§ **INPUT MATERIAL**:

━━━━━━━━

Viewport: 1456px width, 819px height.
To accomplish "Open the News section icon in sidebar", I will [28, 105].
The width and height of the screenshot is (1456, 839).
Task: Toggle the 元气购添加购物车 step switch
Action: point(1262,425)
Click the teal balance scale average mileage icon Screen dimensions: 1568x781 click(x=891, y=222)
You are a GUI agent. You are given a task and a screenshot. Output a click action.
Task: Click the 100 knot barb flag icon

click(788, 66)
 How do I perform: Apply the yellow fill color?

━━━━━━━━

§ **STATED PROBLEM**: Rewrite all of the entries above, changing "icon" to "button" and leaving everything else as it is.

§ **RESPONSE BELOW**:
Viewport: 1456px width, 819px height.
To accomplish "Open the News section button in sidebar", I will [28, 105].
The width and height of the screenshot is (1456, 839).
Task: Toggle the 元气购添加购物车 step switch
Action: point(1262,425)
Click the teal balance scale average mileage button Screen dimensions: 1568x781 click(x=891, y=222)
You are a GUI agent. You are given a task and a screenshot. Output a click action.
Task: Click the 100 knot barb flag button

click(788, 66)
 How do I perform: Apply the yellow fill color?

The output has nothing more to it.